[1/2] Add emulated scatter capability to the vectorizer

Message ID 20230324130319.5E23D138ED@imap2.suse-dmz.suse.de
State Accepted
Headers
Series [1/2] Add emulated scatter capability to the vectorizer |

Checks

Context Check Description
snail/gcc-patch-check success Github commit url

Commit Message

Richard Biener March 24, 2023, 1:03 p.m. UTC
  This adds a scatter vectorization capability to the vectorizer
without target support by decomposing the offset and data vectors
and then performing scalar stores in the order of vector lanes.
This is aimed at cases where vectorizing the rest of the loop
offsets the cost of vectorizing the scatter.

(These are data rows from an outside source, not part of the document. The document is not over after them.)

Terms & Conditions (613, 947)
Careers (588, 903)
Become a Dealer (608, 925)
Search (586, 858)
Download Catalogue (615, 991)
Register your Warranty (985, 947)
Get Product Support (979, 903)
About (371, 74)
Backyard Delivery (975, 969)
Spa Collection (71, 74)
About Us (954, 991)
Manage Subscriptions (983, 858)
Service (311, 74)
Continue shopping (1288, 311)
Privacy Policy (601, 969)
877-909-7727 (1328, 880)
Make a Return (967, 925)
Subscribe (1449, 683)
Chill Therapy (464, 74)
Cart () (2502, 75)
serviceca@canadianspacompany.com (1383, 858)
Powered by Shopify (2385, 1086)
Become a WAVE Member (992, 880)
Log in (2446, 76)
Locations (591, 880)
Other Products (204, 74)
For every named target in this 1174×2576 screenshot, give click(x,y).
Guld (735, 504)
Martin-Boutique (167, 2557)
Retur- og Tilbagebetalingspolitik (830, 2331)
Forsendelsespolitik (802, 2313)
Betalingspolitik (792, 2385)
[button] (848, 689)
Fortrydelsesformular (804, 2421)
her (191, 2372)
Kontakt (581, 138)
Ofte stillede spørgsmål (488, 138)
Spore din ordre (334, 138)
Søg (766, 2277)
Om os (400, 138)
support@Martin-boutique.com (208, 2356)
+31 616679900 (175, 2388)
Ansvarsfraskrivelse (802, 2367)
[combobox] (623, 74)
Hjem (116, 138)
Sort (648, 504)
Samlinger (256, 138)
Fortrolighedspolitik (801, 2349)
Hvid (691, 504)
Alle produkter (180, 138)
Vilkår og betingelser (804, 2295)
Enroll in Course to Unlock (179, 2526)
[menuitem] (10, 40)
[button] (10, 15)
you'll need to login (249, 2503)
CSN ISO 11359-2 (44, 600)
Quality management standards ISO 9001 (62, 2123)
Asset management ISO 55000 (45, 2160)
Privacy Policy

The offset load is still vectorized and costed as such, but like
with emulated gather those will be turned back to scalar loads
by forwrpop.

Ontop of the cost model patch when testing on SPEC CPU 2017 this
vectorizes an additional three loops and there's no runtime
change.  When one enables AVX512 scatters with
-mtune-ctrl=use_scatter_2parts,use_scatter_4parts,use_scatter
that on the unpatched tree enables 166 new loops + epilogues
to be vectorized instead, so the actual Zen4 costs for AVX512
scatters are cheaper than what we cost the emulated cases.
Note the handled cases are not 100% overlapping, there's one
additional loop vectorized with the emulation that's not
vectorized with the AVX512 scatter ISA vectorization.

Bootstrapped and tested on x86_64-unknown-linux-gnu, queued for stage1.

Richard.

	* tree-vect-data-refs.cc (vect_analyze_data_refs): Always
	consider scatters.
	* tree-vect-stmts.cc (vect_model_store_cost): Pass in the
	gather-scatter info and cost emulated scatters accordingly.
	(get_load_store_type): Support emulated scatters.
	(vectorizable_store): Likewise.  Emulate them by extracting
	scalar offsets and data, doing scalar stores.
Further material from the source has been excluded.